▸ REQUIRED TASKS
**a.** Determine whether each statement below agrees with the article on Trump's border emergency plan: (i) the compromise bill provides $1.375 billion for 55 miles of new barrier; (ii) the House and Senate approved the bill by a narrow margin; (iii) news of the planned order came from the president himself. For each, answer yes or no and quote the deciding words of the article.
**b.** Reproduce the passage of the article on Trump's border emergency plan between "News of the" and "miles of barriers.", inclusive.

▸ PAGE
Trump's border national emergency plan draws outrage and legal threats from some in Texas
The president looks poised to sign a bill that will avert another government shutdown, then use an emergency declaration to instruct the military to build his wall. From Congress to the border, Texans react.
President Donald Trump didn't get everything he wanted from Congress for his long-promised border wall, so he signaled Thursday that he's going to declare a national emergency to make it happen. That announcement prompted outrage from Democrats, ambivalence from Republicans and a legal threat from one local government.
The advocacy groups Protect Democracy and the Niskanen Center announced that they planned to represent El Paso County in a lawsuit over the order "if it becomes necessary." And Ricardo Samaniego, the El Paso County judge, took umbrage with the word "emergency," noting that his border community is one of the safety places in the country.
"[Trump] has never reached out to the leadership of our community to determine if this is actually an emergency," Samaniego said. "This threatened emergency declaration will further damage El Paso County’s reputation and economy, and we are determined to stop this from happening.”
News of the planned order came from Senate Majority Leader Mitch McConnell, who told senators that Trump is ready to sign a compromise appropriations bill that would avert another government shutdown — and give him significantly less money for a border wall than he'd demanded late last year, when his standoff with Congress over wall funding triggered a historically long 35-day shutdown. The bill contains $1.375 billion for 55 miles of new barrier, much less than the $5.7 billion Trump had sought to build more than 200 miles of barriers.
The House and Senate both overwhelmingly approved the bill Thursday. And Trump appears poised to declare an emergency and turn to the military to build additional miles of wall — although a group of Democratic senators quickly filed a bill aimed at stopping him.

▸ RAW DATA
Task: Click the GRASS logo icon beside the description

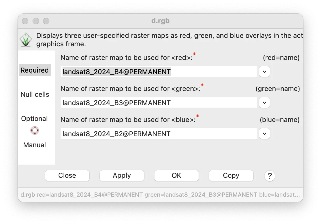Action: click(x=26, y=40)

▸ PROBLEM SOLUTIONS
**a.**
(i) Yes: "The bill contains $1.375 billion for 55 miles of new barrier"
(ii) No: "The House and Senate both overwhelmingly approved the bill Thursday."
(iii) No: "News of the planned order came from Senate Majority Leader Mitch McConnell"

**b.**
News of the planned order came from Senate Majority Leader Mitch McConnell, who told senators that Trump is ready to sign a compromise appropriations bill that would avert another government shutdown — and give him significantly less money for a border wall than he'd demanded late last year, when his standoff with Congress over wall funding triggered a historically long 35-day shutdown. The bill contains $1.375 billion for 55 miles of new barrier, much less than the $5.7 billion Trump had sought to build more than 200 miles of barriers.